Plan for IDACs to clone Data Butler for Data Releases

george_beckett · June 11, 2025, 11:02am

Question from @StephenGwyn (CADC, Canadian IDAC team).

george_beckett · June 11, 2025, 11:05am

Hi Stephen,

In UK IDAC, we’ve experimented with different options for setting up the Data Butler registry (PostgreSQL database) once the Data Butler repository (files) have been deposited into a suitable storage unit. This is described in our technical report (LUSC-B-47), in Section 4.

We’re actually ingesting more DP0.2 files just now, so are revisiting these instructions and thinking about how to harden our Data Butler setup. We can provide updates on that, too, if useful.

Hope this helps,
George.

timj · June 11, 2025, 3:19pm

What was the original question? What are CADC planning to do regarding butler access?

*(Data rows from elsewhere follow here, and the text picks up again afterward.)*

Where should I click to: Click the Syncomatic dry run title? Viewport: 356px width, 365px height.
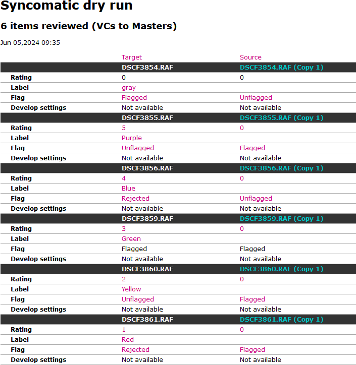coord(67,7)
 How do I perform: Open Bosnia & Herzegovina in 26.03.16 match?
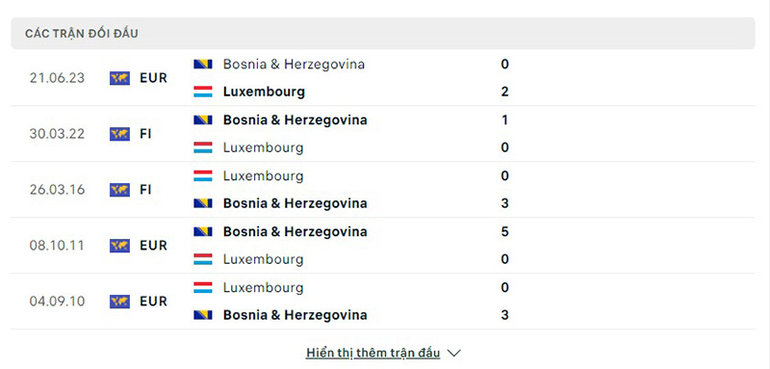(x=295, y=203)

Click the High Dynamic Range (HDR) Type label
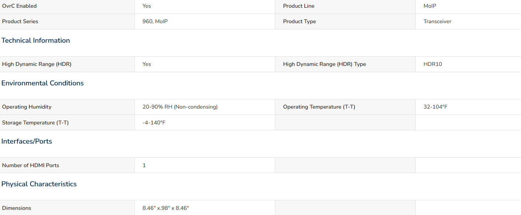tap(325, 64)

george_beckett · June 12, 2025, 8:09am

Simply what is in the title. @StephenGwyn - can you elaborate?

timj · June 12, 2025, 3:42pm

Sorry. There was no question in the title

I do not know the plans for IDACs getting a copy of the DP1 butler. We do have tooling in place for exporting the registry and loading it into another postgres. The files total about 3TB so it’s not a lot of data. After DP1 first release date we can definitely talk to people about butler loading.

george_beckett · June 12, 2025, 4:10pm

Sorry, Tim. The question I copied read “What is the plan for IDACs to cLone Data Butler for Data Release?”, which I inferred meaning what is the easiest/ recommended way for IDACs to register files that will form part of the Butler repository into a Butler registry, ready for end-user access. This was the question we investigated in the report I linked to earlier in the chat. I think we need more info from Stephen. Thanks, George.

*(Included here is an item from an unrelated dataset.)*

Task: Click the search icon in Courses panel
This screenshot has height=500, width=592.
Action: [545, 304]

StephenGwyn · June 12, 2025, 7:59pm

@timj Yes, we’re talking about importing the registry.

The files themselves are transferred by Rucio, and will end up in our Storage Inventory system. We’ll need to write the bit that adapts Storage Inventory to Datastore.

george_beckett · June 13, 2025, 8:23am

When looking at this previously, we identified four options for populating the Butler registry (see p. 19):

“To complete the setup of the DP0.2 dataset, we needed to create a Data Butler and
ingest/register the files transferred from IN2P3 into it. There are four possible ways to do
the registration:
1. By importing a YAML file previously exported from a different Butler, which would
define the appropriate location of the data files. This was the method used previously,
when importing the VISTA-HSC collections, since we had access to the original
Butler and were provided with the export file.
2. By importing a database export of the original Butler registry into the PostgreSQL
registry used by the target Butler.
3. By doing a ‘raw’ ingestion: that is, having the Butler search through the directory tree
of the repository to create the registry from scratch.
4. By producing an ECSV file in a specific format with information about where each file
is located and giving it to the Butler as input.”

We elected to use Option 4 and (if I read correctly) used a script from our colleagues at IN2P3 to create the ECSV file - dp02_in2p3_to_somerville/notebooks/create_table_file.ipynb at main · aibsen/dp02_in2p3_to_somerville · GitHub.

We’ve recently ingested further image data into the UK IDAC: I’ll ask the team how they registered files on the more recent occasion.

eckhard.sutorius · June 13, 2025, 4:23pm

I’ve used that script as a base for a python script that also removes duplicated data (re-observed since there were problems) and only keeps the last. The ingest of the output ecsv file with ‘butler ingest-files’ then took only a minute or so for the deepCoadds. After that I created a collection chain so only this data was visible at the top level and not all the duplicated daily entries as well.

timj · June 13, 2025, 4:23pm

We have an export YAML file that we use to populate the DP1 repo on Google (exported from the source repo at SLAC) so that is the form we would expect you to use for importing at CADC.

What we don’t know is whether you are running a direct access butler or a client/server butler. We also don’t know the form of the URI you are using for your datastore root and whether you are expecting to be generating signed URLs.